£500,000 funding helps The Royal London Hospital and St Bartholomew’s Hospital become digital

20 Jun 2018

With our grant of £500,000, ‘Workstations on Wheels’ (WOWs) have been rolled out – literally - across two of the Barts Health NHS Trust hospitals, to drive them towards the digital future of healthcare and benefit an estimated 50,000 inpatients each year.

162 wifi-connected computers on specially-designed movable desks were delivered to The Royal London and St Bartholomew’s earlier this year, following an application from David van Heel, Deputy Chief Clinical Information Officer at the Trust (pictured above). “Having a mix of paper and digital health records is unsafe” he says. “Having critical information recorded in two separate systems increases the risk of missing important findings.”

For staff, these WOWs help them save time and energy on their day-to-day job; after signing in with a secure card, clinicians can view real-time data in the Trust’s e-health record system which is accessible to everyone in the Trust. Digital communication is improved not only within and across the Trust’s hospital sites, but key health records are also immediately available to partner organisations such as a patient’s GP and Homerton Hospital.

“The Workstations on Wheels have significantly improved the efficiency and safety of our care provision on the Neonatal Intensive Care Unit” says Senior Clinical Fellow Burak Salgin (pictured right). Marie Healy, Divisional Director of Surgery adds: “The delivery of the WOWs has had a very positive impact on the morale of the staff, especially our trainees, across the surgical wards and the theatre suites at The Royal London. This will also enable better management of operating lists, scheduling and day case admissions.”

The WOWs also mean cost reductions, both by removing printing costs and avoiding duplicated tests, as there is less margin for error. Another benefit, as the NHS becomes digitised, is that the WOWs help students and staff on the wards stay up to date with e-health practices.

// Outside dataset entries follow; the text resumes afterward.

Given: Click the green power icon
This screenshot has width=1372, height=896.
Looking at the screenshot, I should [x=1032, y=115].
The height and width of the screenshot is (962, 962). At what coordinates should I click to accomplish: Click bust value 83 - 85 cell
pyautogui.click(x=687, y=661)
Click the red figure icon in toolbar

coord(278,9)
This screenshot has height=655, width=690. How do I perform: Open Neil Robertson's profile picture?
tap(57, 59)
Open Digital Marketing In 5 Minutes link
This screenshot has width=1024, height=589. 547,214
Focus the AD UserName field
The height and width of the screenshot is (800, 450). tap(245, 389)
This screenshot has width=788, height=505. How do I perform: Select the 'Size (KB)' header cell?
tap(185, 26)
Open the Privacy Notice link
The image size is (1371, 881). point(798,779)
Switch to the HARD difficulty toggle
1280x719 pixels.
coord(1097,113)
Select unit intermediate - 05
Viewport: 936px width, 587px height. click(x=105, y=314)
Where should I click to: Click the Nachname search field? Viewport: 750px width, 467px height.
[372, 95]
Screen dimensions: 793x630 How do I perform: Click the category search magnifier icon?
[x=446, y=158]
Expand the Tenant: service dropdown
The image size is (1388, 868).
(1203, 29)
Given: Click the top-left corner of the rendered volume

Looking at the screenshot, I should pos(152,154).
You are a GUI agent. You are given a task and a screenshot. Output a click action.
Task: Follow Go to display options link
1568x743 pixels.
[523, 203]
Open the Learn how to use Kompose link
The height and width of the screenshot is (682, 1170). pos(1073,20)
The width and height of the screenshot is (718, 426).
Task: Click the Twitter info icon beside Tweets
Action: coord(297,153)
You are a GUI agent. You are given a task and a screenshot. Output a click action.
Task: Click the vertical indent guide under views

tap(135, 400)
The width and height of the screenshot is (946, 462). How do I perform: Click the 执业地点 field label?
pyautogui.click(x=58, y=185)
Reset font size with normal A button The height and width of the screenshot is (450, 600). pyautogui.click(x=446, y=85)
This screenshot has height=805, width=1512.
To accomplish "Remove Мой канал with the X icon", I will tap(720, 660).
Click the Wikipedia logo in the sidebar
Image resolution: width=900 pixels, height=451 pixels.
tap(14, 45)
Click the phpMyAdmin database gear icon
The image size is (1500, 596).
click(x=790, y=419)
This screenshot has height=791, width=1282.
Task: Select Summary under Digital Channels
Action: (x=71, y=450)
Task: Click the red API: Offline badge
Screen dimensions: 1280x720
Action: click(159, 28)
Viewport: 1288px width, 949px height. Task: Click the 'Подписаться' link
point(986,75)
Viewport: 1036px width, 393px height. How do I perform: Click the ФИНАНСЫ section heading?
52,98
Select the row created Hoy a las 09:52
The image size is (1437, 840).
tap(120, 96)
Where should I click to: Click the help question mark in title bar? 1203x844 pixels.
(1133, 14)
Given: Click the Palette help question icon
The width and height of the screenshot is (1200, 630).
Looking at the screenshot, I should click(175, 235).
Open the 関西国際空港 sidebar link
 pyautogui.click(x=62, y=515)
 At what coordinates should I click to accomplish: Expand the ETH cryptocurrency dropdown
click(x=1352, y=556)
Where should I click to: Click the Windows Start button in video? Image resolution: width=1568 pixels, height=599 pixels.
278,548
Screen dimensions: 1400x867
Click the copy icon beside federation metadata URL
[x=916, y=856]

The WOWs will allow greater research – written records cannot be analysed, but anonymised data captured by WOWs, which is specially coded, can be used across key research platforms to help us understand diseases better. One such platform is East London Genes and Health which aims to take data from 100,000 volunteers of Bangladeshi and Pakistani heritage, to find out why these populations are at increased risk of heart disease and diabetes.

Mo Thaha, Senior Lecturer and Consultant in Colorectal Surgery adds: “The new machines have already made an enormous contribution and impact. There is a new momentum across all of the surgical floor. Now you can feel and see the entire pathway connected by electronic health records."